Dans son nouveau livre Controverses sur la langue française. 51 questions pour en finir avec l'hypocrisie et les idées reçues à paraître le 15 février, le linguiste Alain Bentolila propose une réflexion nourrie sur l'apprentissage de la langue orale et écrite, l'importance des liens culturels, la francophonie, les langues régionales, la langue des quartiers, mais aussi l'influence des nouvelles technologies ou encore la question de l'identité nationale.
Face aux défis que rencontre aujourd'hui le français, il entend servir la cause de la langue et nous rappeler sa fonction essentielle pour communiquer et comprendre les autres.
Selon vous, la langue française est-elle actuellement en danger ou menacée ?

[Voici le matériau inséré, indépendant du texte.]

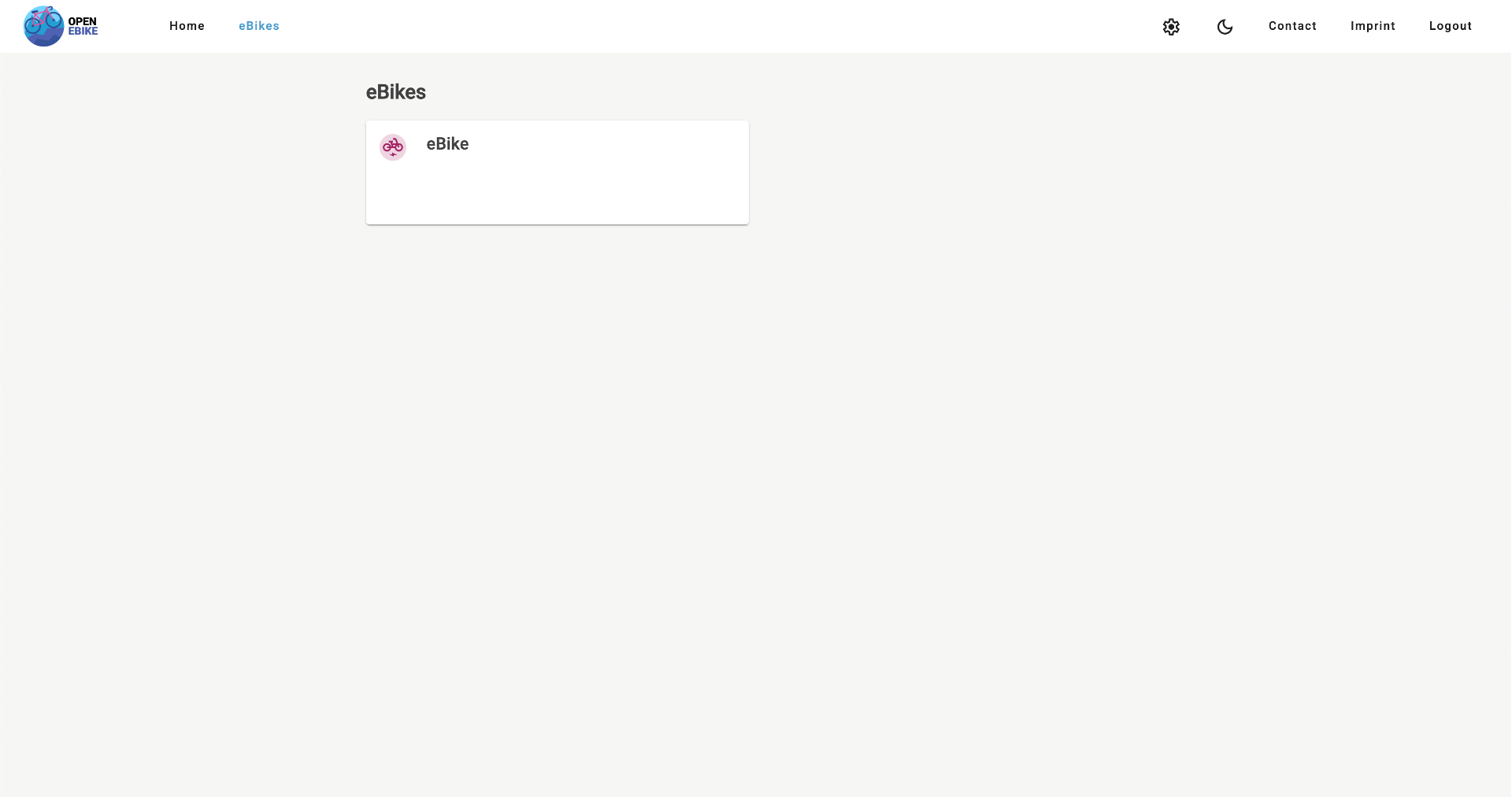Click the eBike title on the card
Viewport: 1512px width, 797px height.
pos(447,144)
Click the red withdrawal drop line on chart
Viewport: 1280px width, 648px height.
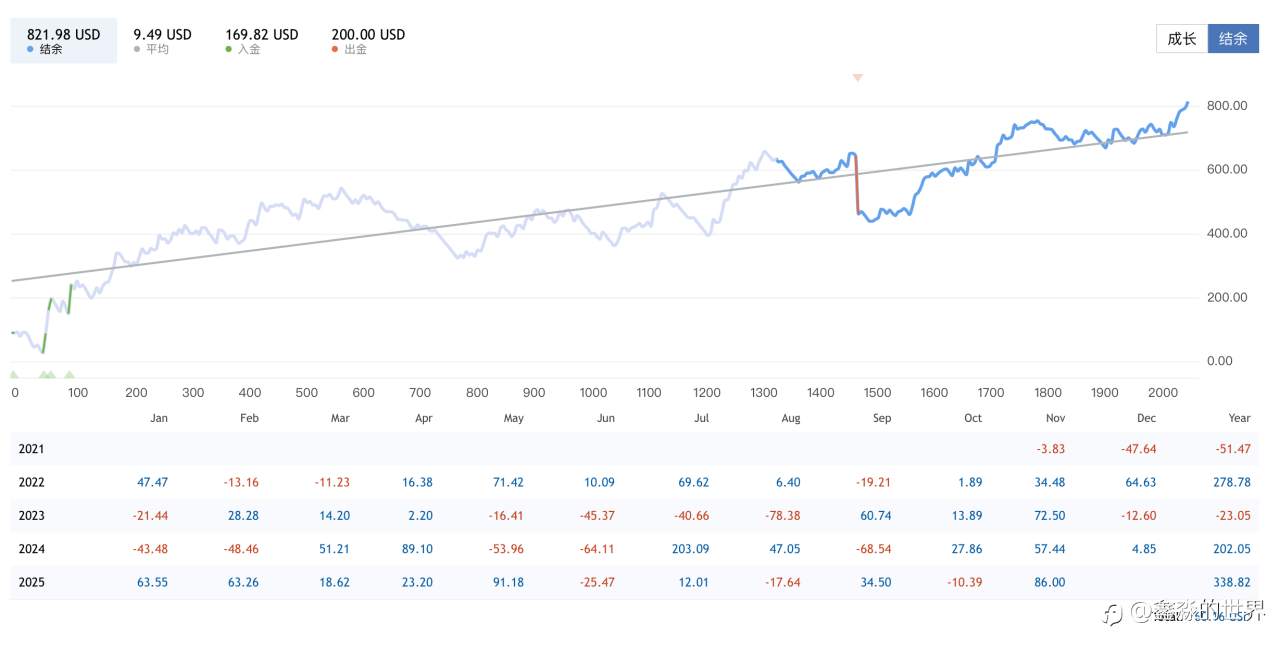(857, 185)
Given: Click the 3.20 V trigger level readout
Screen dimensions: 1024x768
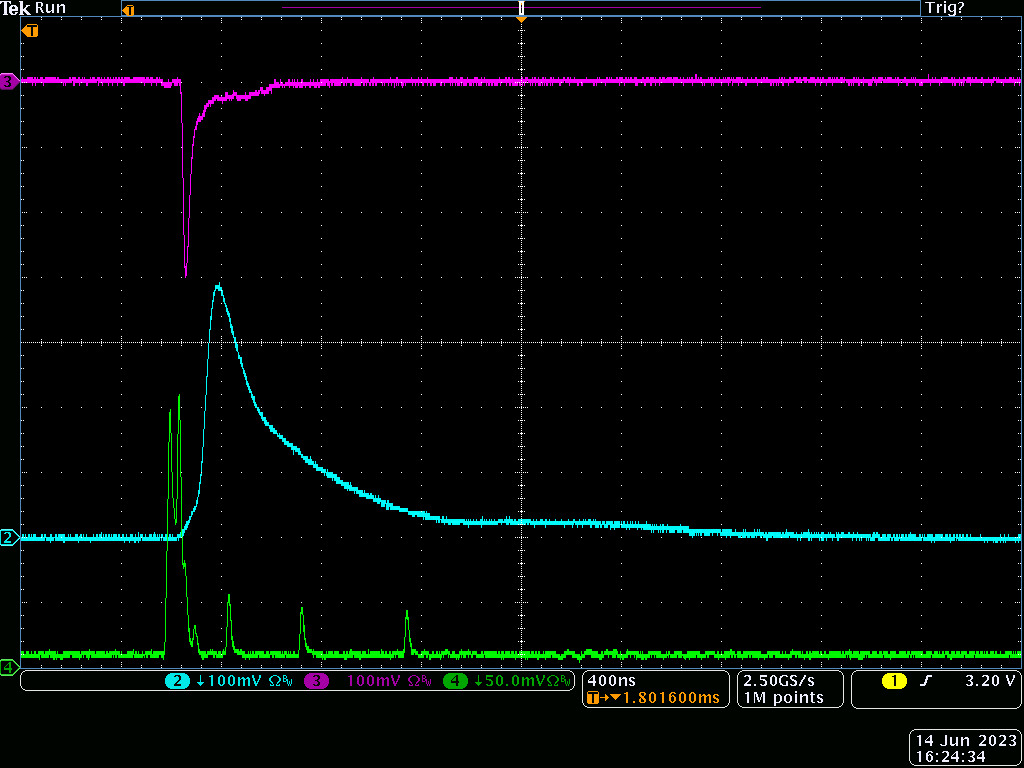Looking at the screenshot, I should (x=989, y=681).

Que l’on ne se méprenne pas ! Je ne plaide pas pour une servile obéissance à une norme immuable ; je ne me lamente pas sur la pureté perdue d’une langue que tout changement pervertirait. Dénoncer l’insécurité linguistique, ce n’est pas stigmatiser les fautes d’orthographe et de grammaire en évoquant un temps rêvé où, passé le certificat d’études primaires, on n’en commettait plus ; ce n’est pas, non plus pester contre les innovations lexicales. En matière de langage, la nostalgie est toujours mauvaise conseillère… Ce que je dénonce, c’est qu’aujourd’hui trop de jeunes soient privés de mots suffisamment nombreux et précis, de structures grammaticales suffisamment rigoureuses et de formes d’argumentation suffisamment articulées pour imposer leur pensée au plus près de leurs intentions et pour accueillir celle des autres avec infiniment de lucidité et exigence.

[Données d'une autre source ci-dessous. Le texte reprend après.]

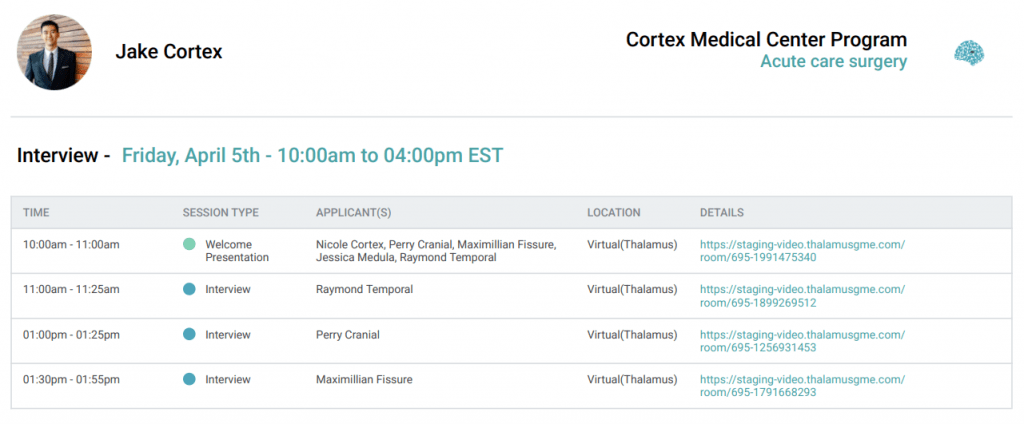
Task: Select the Jake Cortex name text
Action: (x=168, y=52)
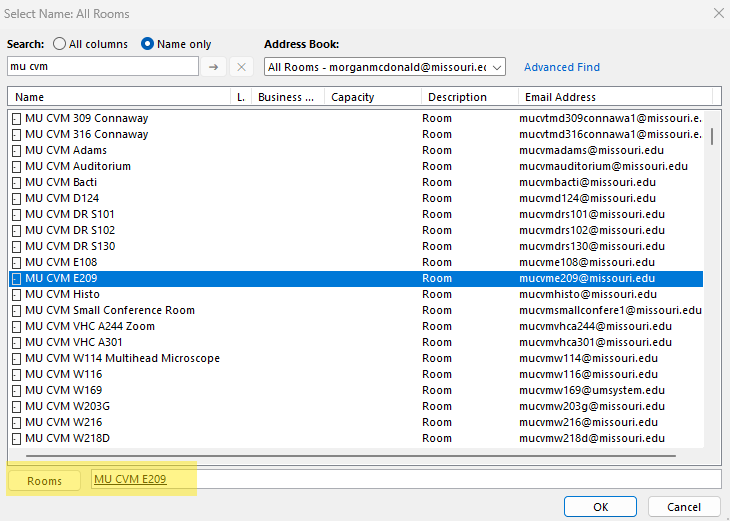The height and width of the screenshot is (521, 730).
Task: Click the room icon beside MU CVM Adams
Action: pos(16,150)
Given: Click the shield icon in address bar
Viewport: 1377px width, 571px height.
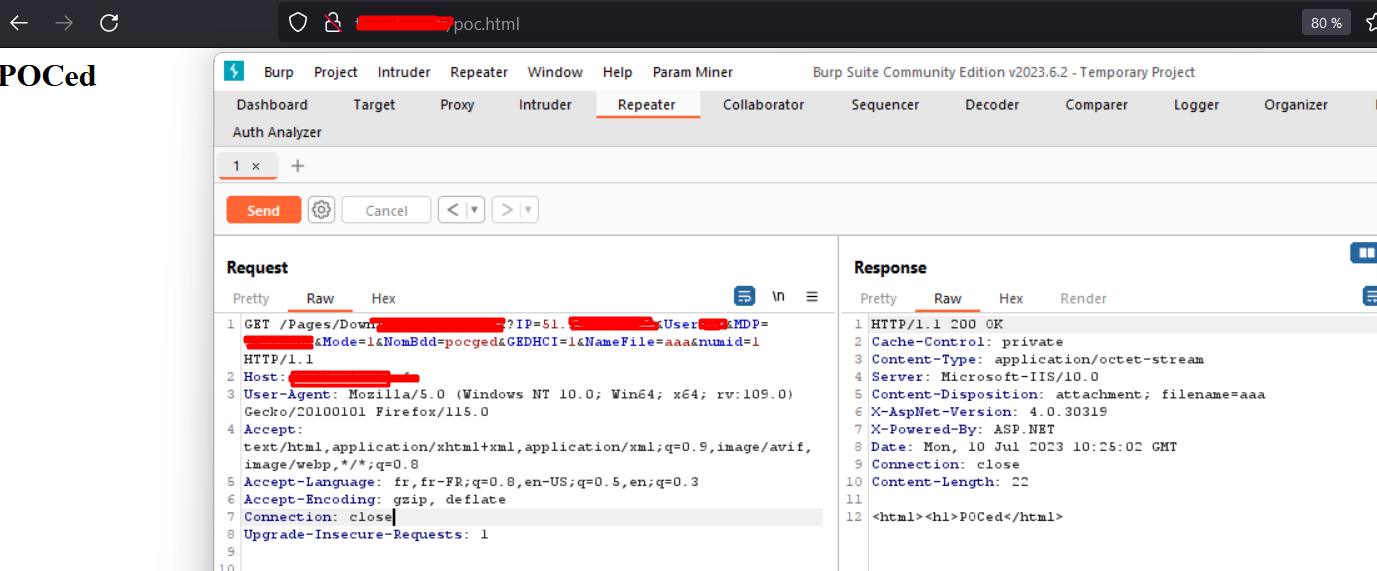Looking at the screenshot, I should click(298, 23).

Que pensez-vous de l'évolution de la langue ?
Tout d’abord, il importe de préciser qu’en matière de langage, on doit se garder de décréter et de légiférer. La preuve en est le peu d’impact sur l’orthographe qu’ont eu les différentes propositions des « réformateurs » pourtant largement médiatisées. Il faut plus croire à la sagesse des usagers qu’à de nouvelles règles imposées de l’extérieur. L’exemple des États-Unis est à cet égard éclairant : ce sont les usagers de l’écriture qui ont imposé tranquillement « nite » au lieu de « night ».

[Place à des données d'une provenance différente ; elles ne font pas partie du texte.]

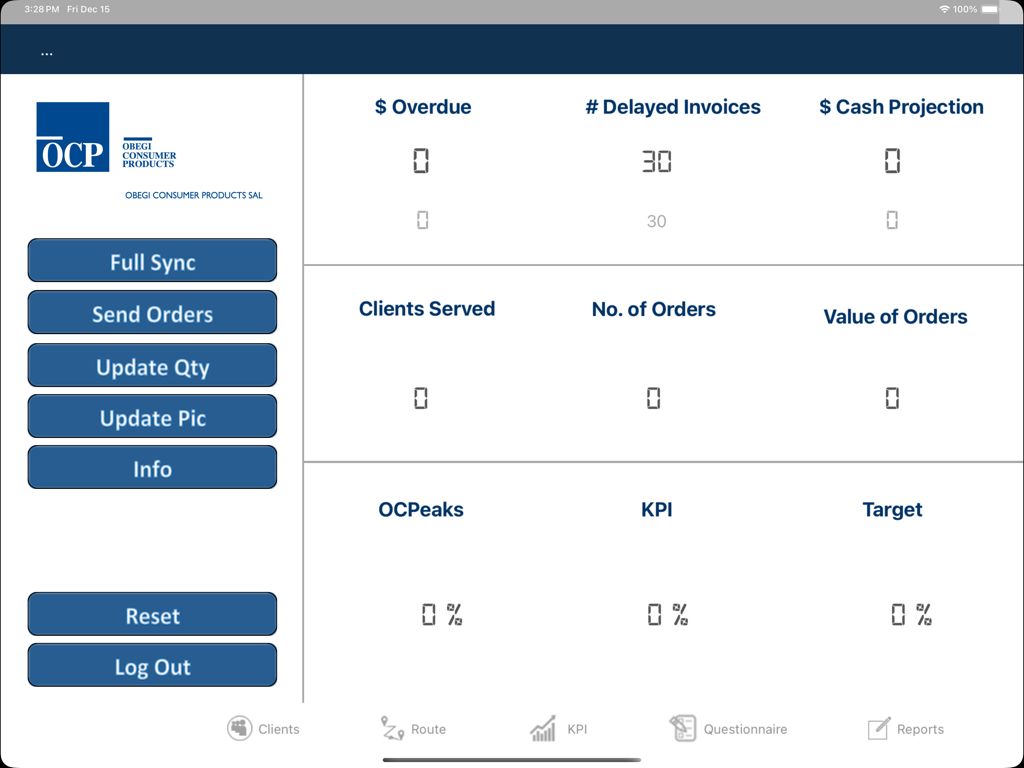The height and width of the screenshot is (768, 1024).
Task: Open the Clients tab icon
Action: 239,728
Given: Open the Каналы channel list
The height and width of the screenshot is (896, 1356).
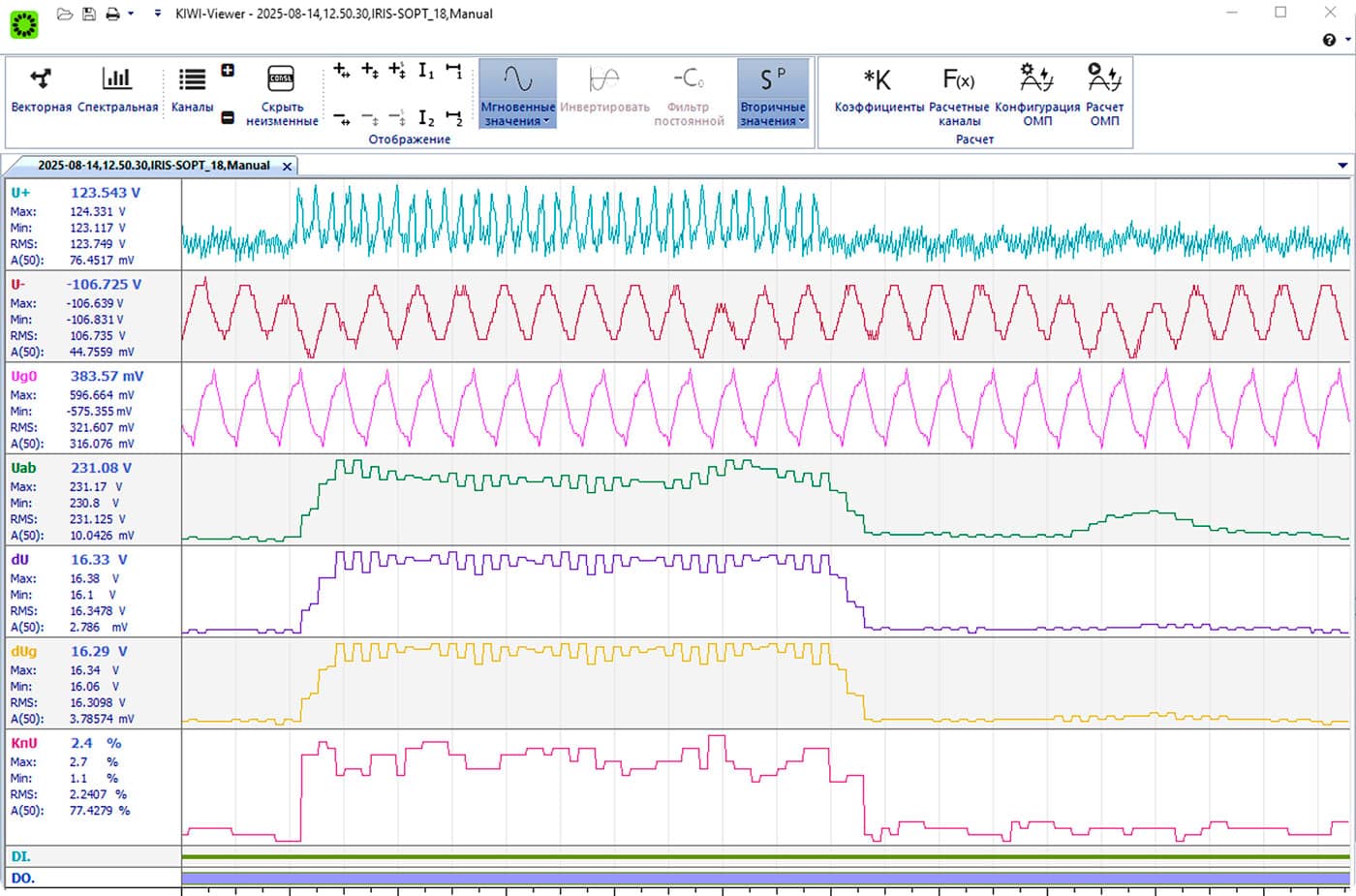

Bien sûr, certaines modifications peuvent apparaître raisonnables. Ce sont celles qui pourraient effacer quelques incohérences de notre orthographe sans changer les fondements même du système. Ces propositions vont dans le bon sens parce qu’elles rétablissent logique et cohérence.
Votre position diffère de celle du collectif des Linguistes Atterrés et de leur manifeste Le Français va très bien, merci publié en mai dernier. Qu'entendez-vous, dans votre sous-titre, par "en finir avec l'hypocrisie et les idées reçues" ?
Beaucoup de spécialistes de l’éducation, qui n’ont jamais mis les pieds dans une classe, décrivent l’école française comme un lieu où règnent la peur et la frustration contrairement à d’autres systèmes (plus au Nord de l’Europe) où l’école serait un lieu de joie et de bonheur sans nuages où les leçons d’empathie préserveraient les élèves du harcèlement et de la violence. Sociologues bien-pensants et linguistes autoproclamés exigent ainsi que soient bannis en classe, tout constat d’erreur ou d’insuffisance, tout rappel aux règles, toute évaluation des compétences ; toutes choses considérées aujourd’hui comme une intolérable stigmatisation des plus faibles et des plus fragiles. Bienveillance et complaisance seraient donc les deux « mamelles » de l’école de la République, jetant aux oubliettes lucidité pédagogique, progression rigoureuse et ambitions égales pour tous.
La « culturisation » de l’inculture est devenue aujourd’hui une posture intellectuelle et idéologique que prennent avec infiniment de complaisance un bon nombre de ceux dont les enfants risquent « moins » l’échec scolaire et social que les autres. Sous le prétexte démagogique d’éviter la stigmatisation, il est aujourd’hui à la mode de cacher certaines insuffisances linguistiques sous un masque identitaire et parfois de maquiller certains handicaps sociaux d’un fard culturel. Tous ces bons apôtres refusent d’analyser les préjudices subis par ceux à qui fait défaut la maîtrise de la langue et se laissent complaisamment séduire par l’écume d’une parole dont le pittoresque cache bien mal l’inquiétante approximation. Ils clament à qui veut l’entendre que tous les langages sont égaux alors que certains livrent les clés du monde et que d’autres ferment les portes du ghetto. Certains en viennent même à parler d’une « culture illettrée », rejetant l’idée même d’une lutte contre ce fléau qu’ils jugent stigmatisante.